# "Old schwinn bike"



## Euphman06 (Mar 21, 2015)

Went to an auction this morning with a very vague "old schwinn bike" listing. I emailed and asked for pics but my response was sorry no pics. I went hoping for the best and this  is  what it ended up being. I started washing the dust off but havent really begun the clean up. Horn is clean and should be be able to work again. Inside of tank very clean. I dont think the fork is correct? Belonged to a air force vet judging by the stickers.


----------



## ohdeebee (Mar 21, 2015)

Nice find.
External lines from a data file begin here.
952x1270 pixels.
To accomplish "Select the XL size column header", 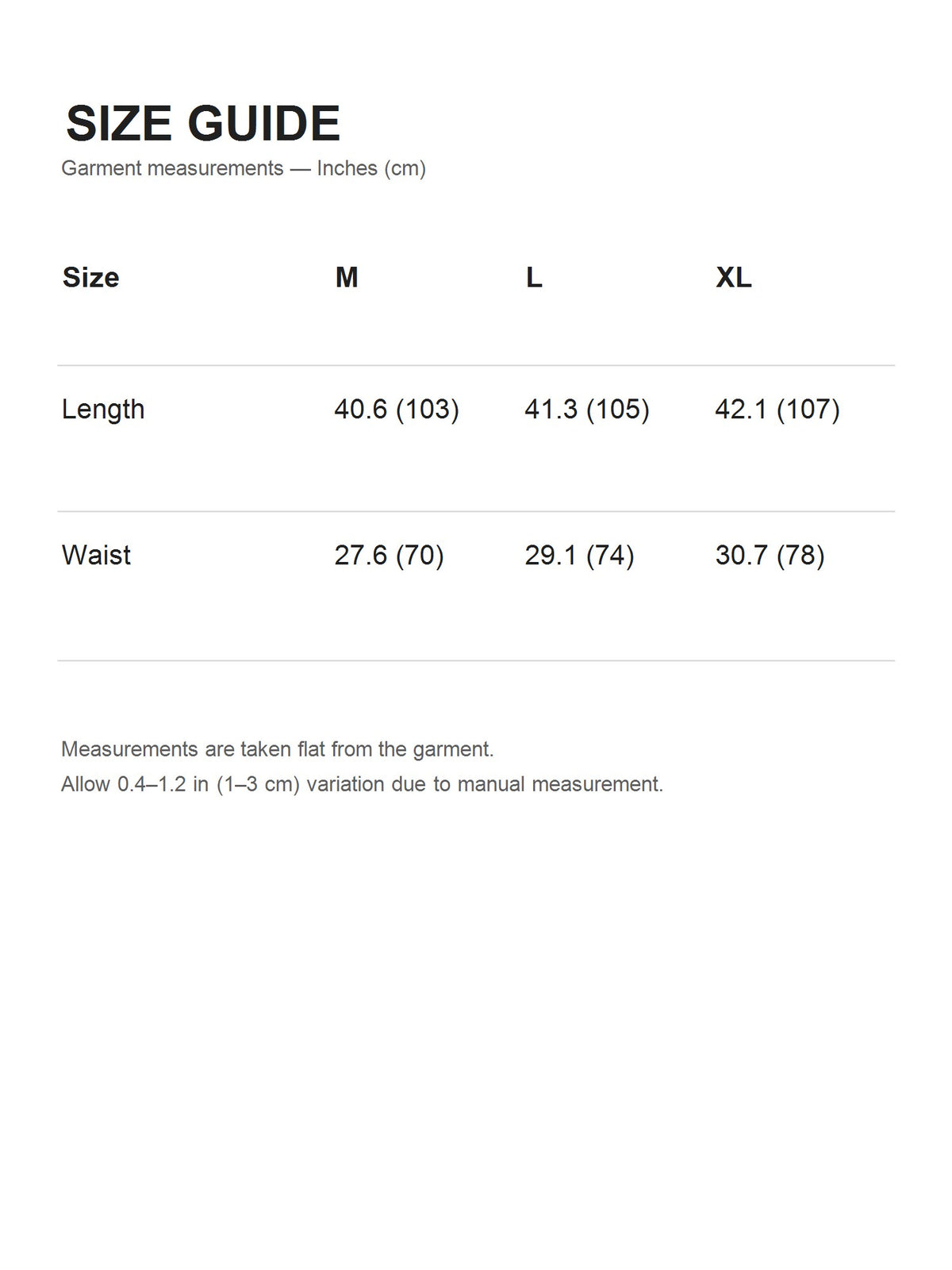I will coord(734,277).
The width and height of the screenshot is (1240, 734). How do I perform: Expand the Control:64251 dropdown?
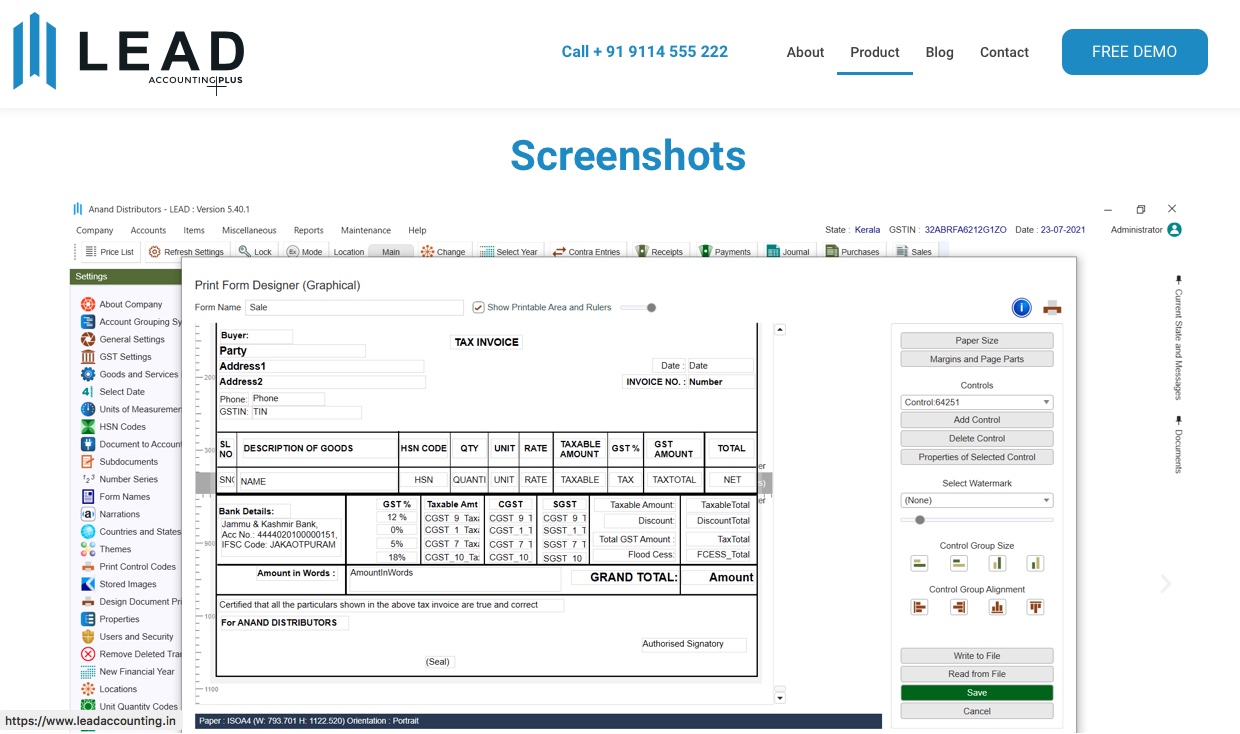click(976, 403)
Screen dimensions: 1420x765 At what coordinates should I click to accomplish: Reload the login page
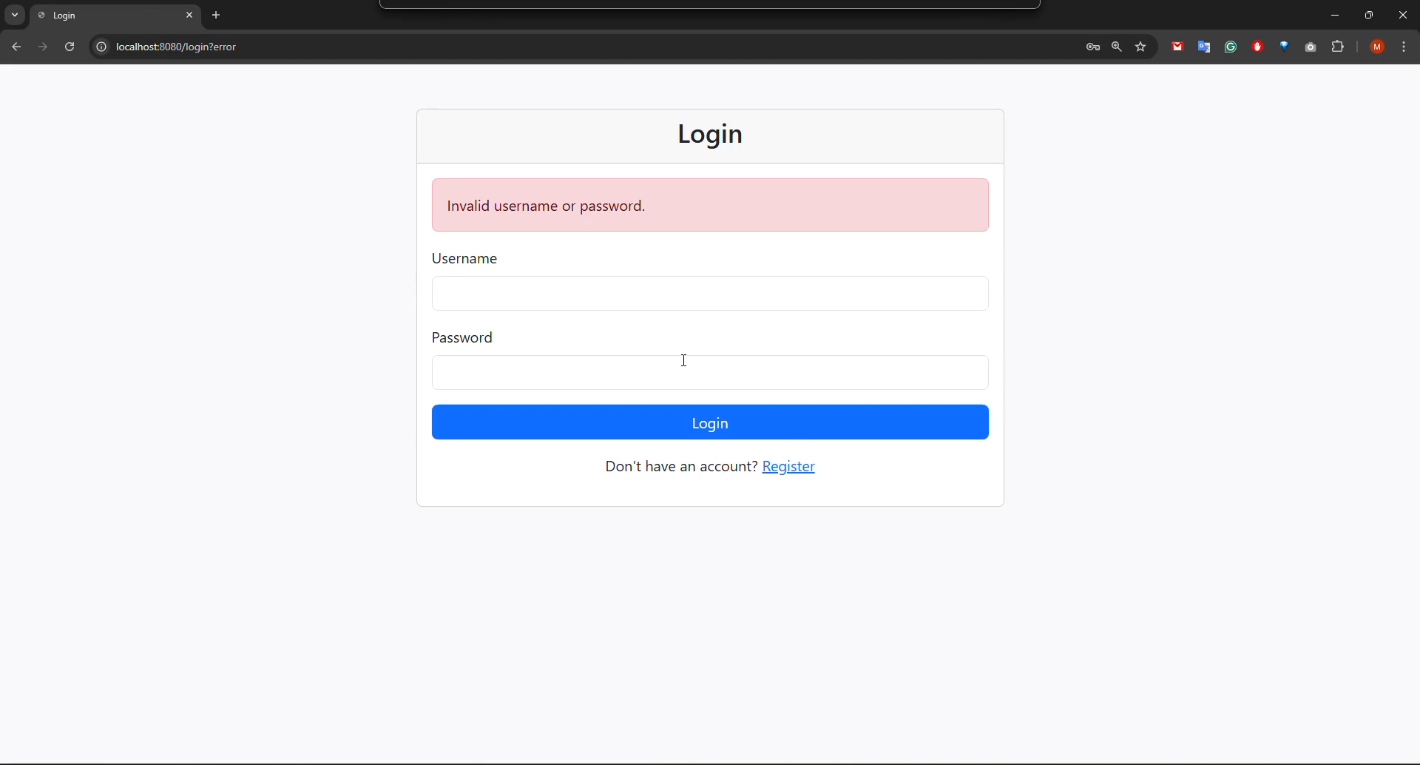[69, 47]
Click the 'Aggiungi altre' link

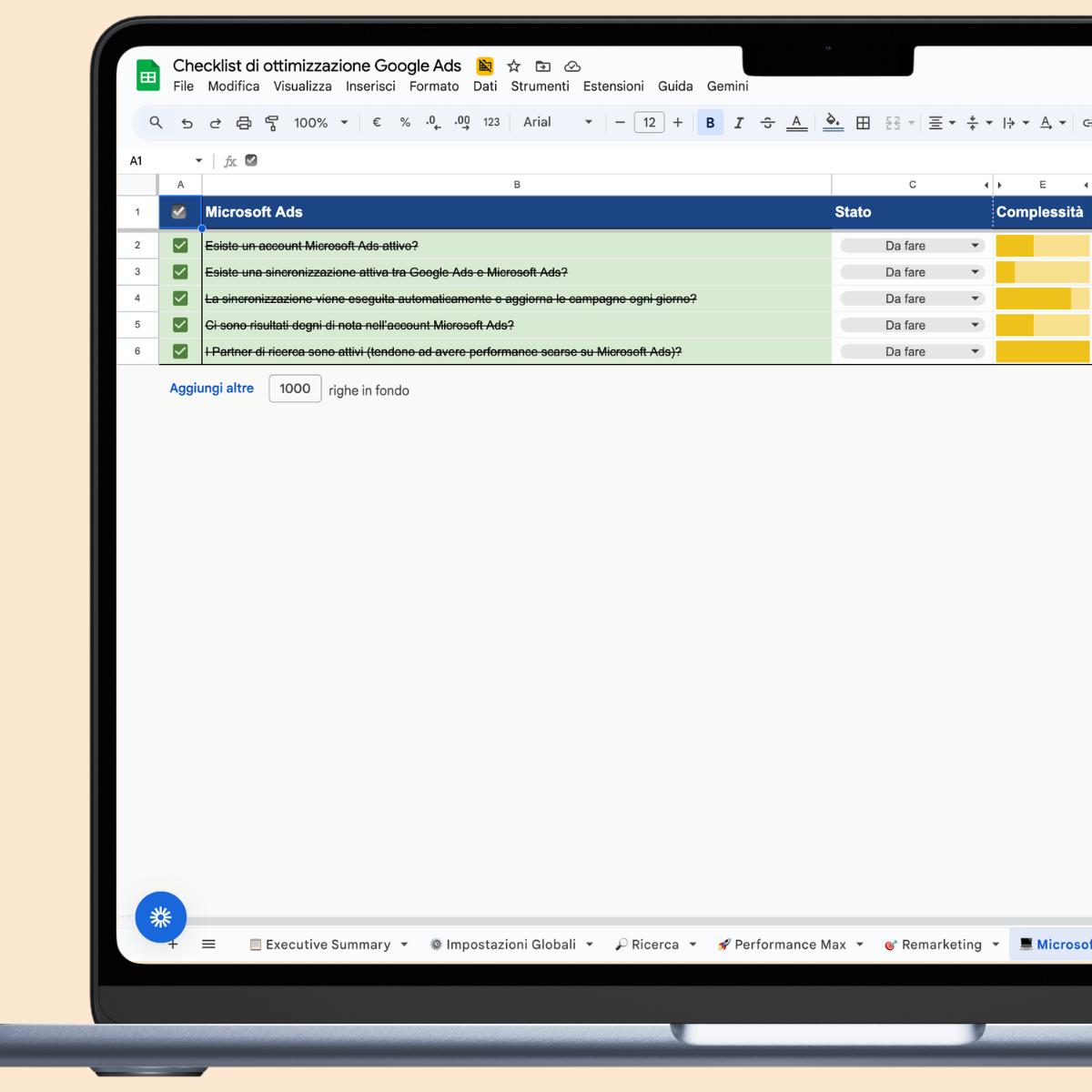pos(211,388)
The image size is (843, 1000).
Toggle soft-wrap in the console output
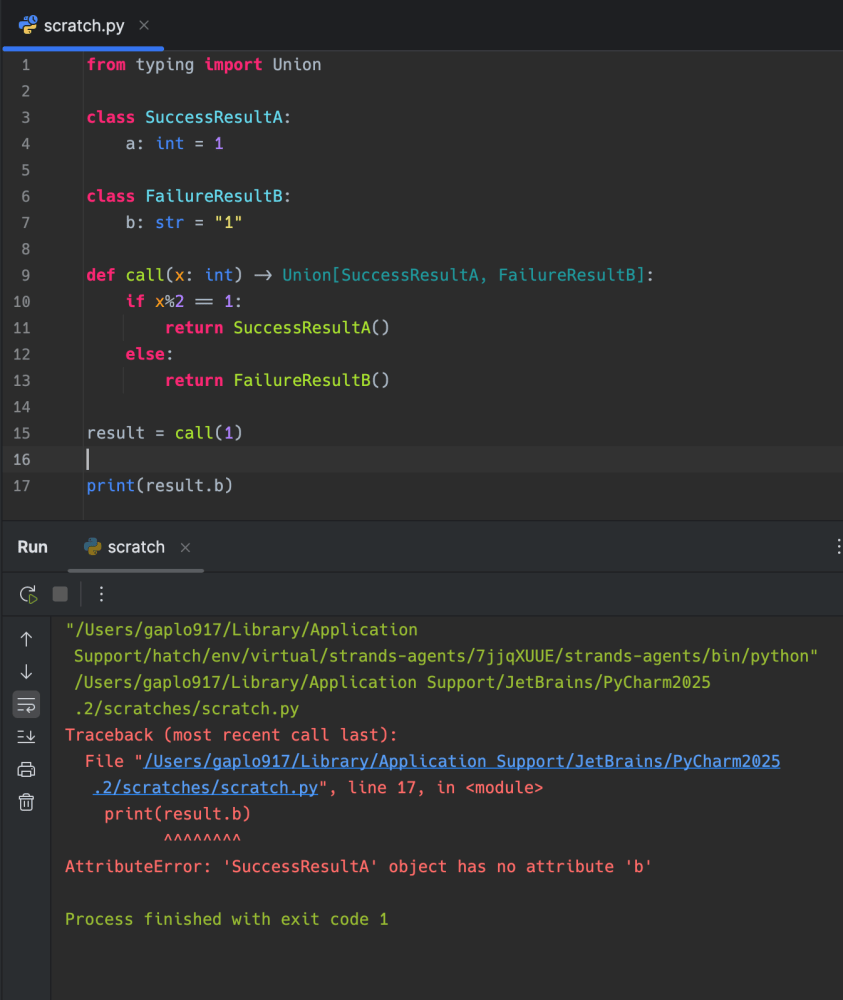[x=26, y=704]
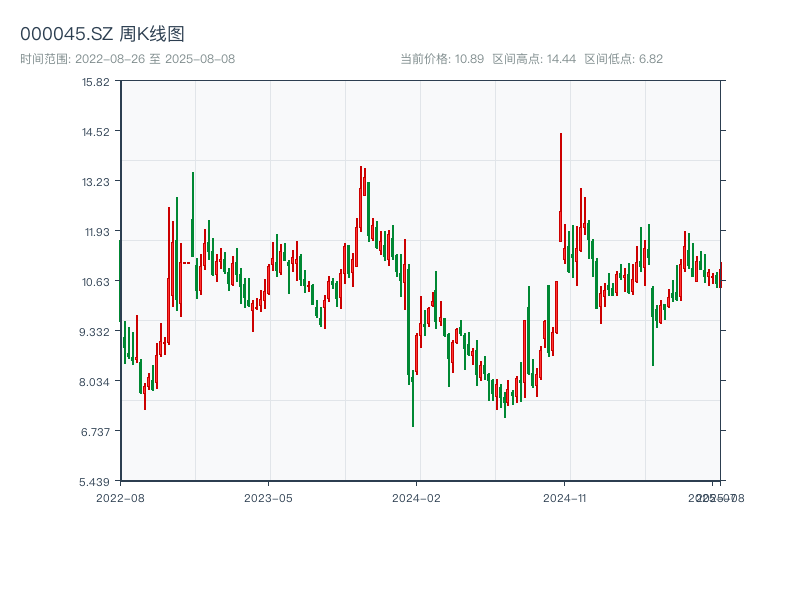The width and height of the screenshot is (800, 600).
Task: Click the 5.439 y-axis label
Action: tap(94, 482)
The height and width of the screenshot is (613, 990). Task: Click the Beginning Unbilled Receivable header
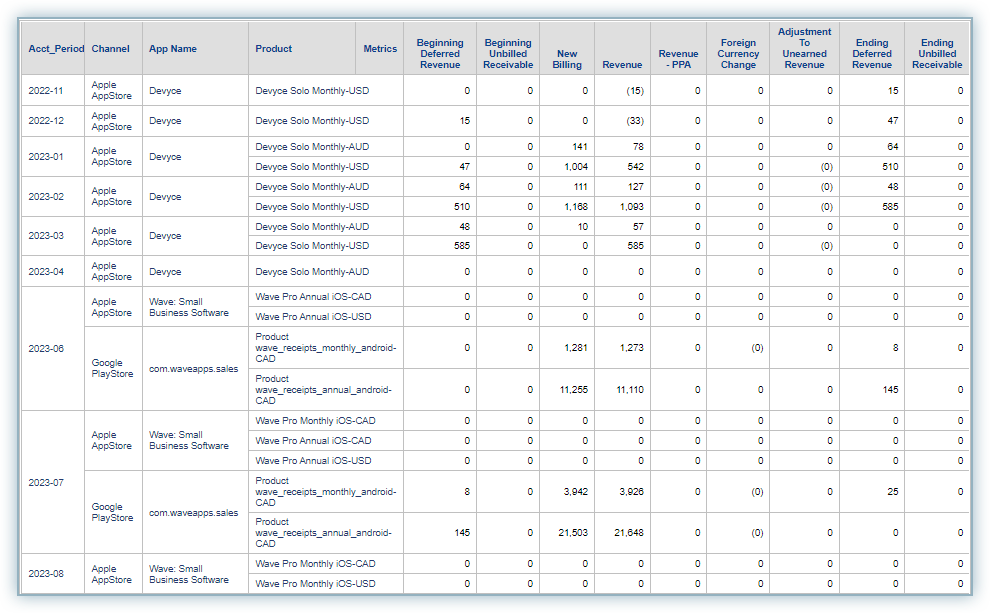[508, 54]
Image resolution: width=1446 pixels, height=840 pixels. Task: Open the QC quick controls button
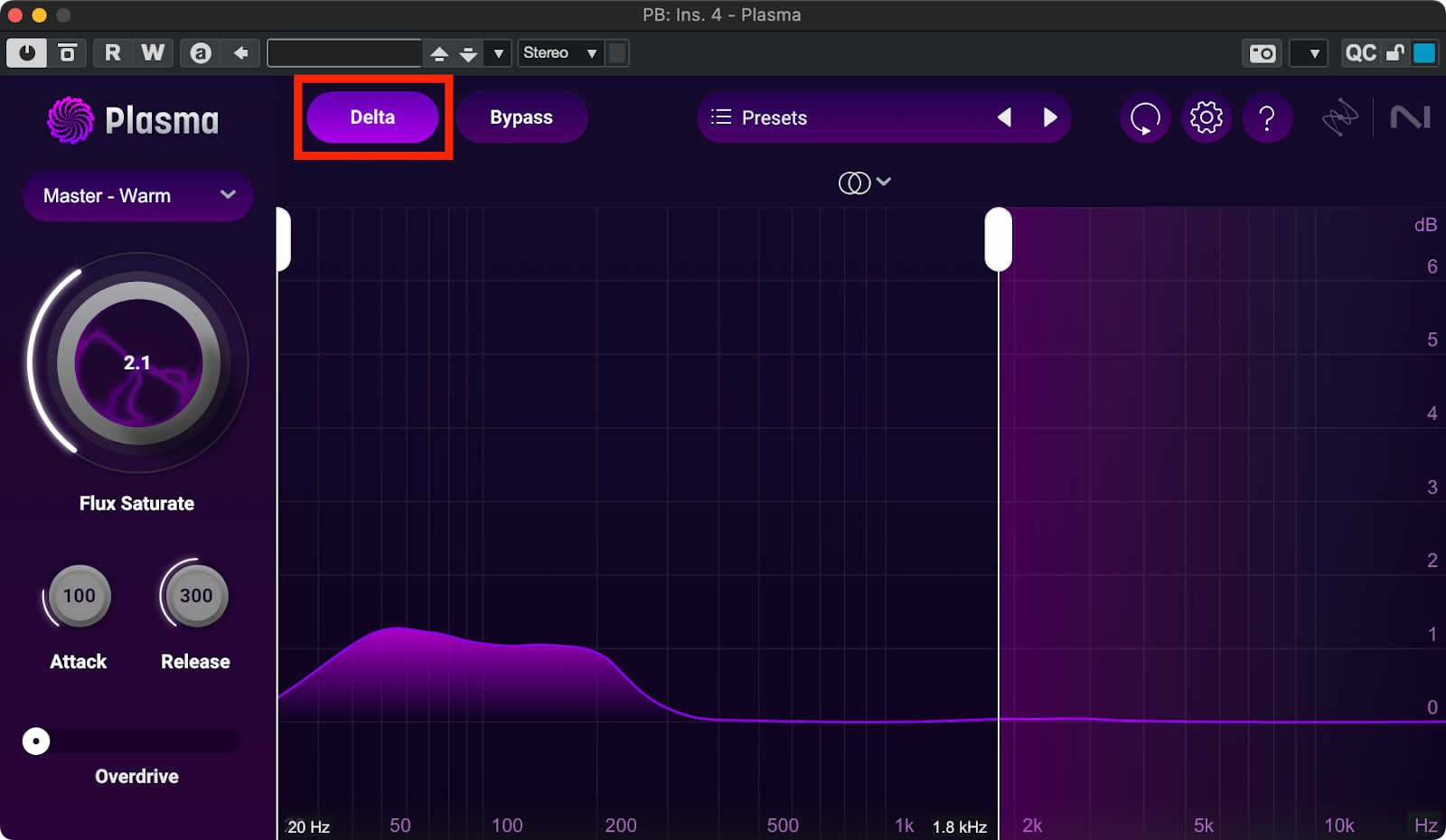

Do the grips light up? Fork is wrong but a relatively easy fix.


----------



## vincev (Mar 21, 2015)

Nice find.


----------



## Ozark Flyer (Mar 21, 2015)

Nice rider.  Cool crash bars on the back and all.


----------



## Wayne Adam (Mar 21, 2015)

*Cool!*

Hey Jim,
 Nice find!. It still has the Rocket Ray, and nice jeweled grips. Good luck with it!........Wayne


----------



## Euphman06 (Mar 21, 2015)

Thanks Wayne, it came out of Saylorsburg, about 20 minutes from me. Have a correct fork?


----------



## Andrew Gorman (Mar 21, 2015)

I like the Revell modell kit decals!  Sometimes it's worth taking a look in person.


----------



## Euphman06 (Mar 22, 2015)

Rocket ray is real clean. Any tips on getting it working? I sanded the contacts but still no light.


----------



## Tim the Skid (Mar 22, 2015)

nice bike! I like straightbars, and black is a plus. Did you replace the bulb? sometimes the filament looks ok but the bulb is still no good.


----------



## Euphman06 (Mar 22, 2015)

Bulb is new


----------



## Euphman06 (Mar 22, 2015)

Got it! Now on to the horn...


----------



## Madness7 (Mar 22, 2015)

Awesome!


----------



## Wayne Adam (Mar 23, 2015)

*Hi Jim,*

Hey Jim,
   I don't think I have a fork, but I might. I'll look around the shop later. I know I have a pair of fenders.
On another note...The temp got all the way up to 29 degrees today, quite a warm Spring!..........Wayne


----------



## Euphman06 (Mar 26, 2015)

Update: Don't have time for a complete rebuild right now, but the headlight and horn or up and running again!


----------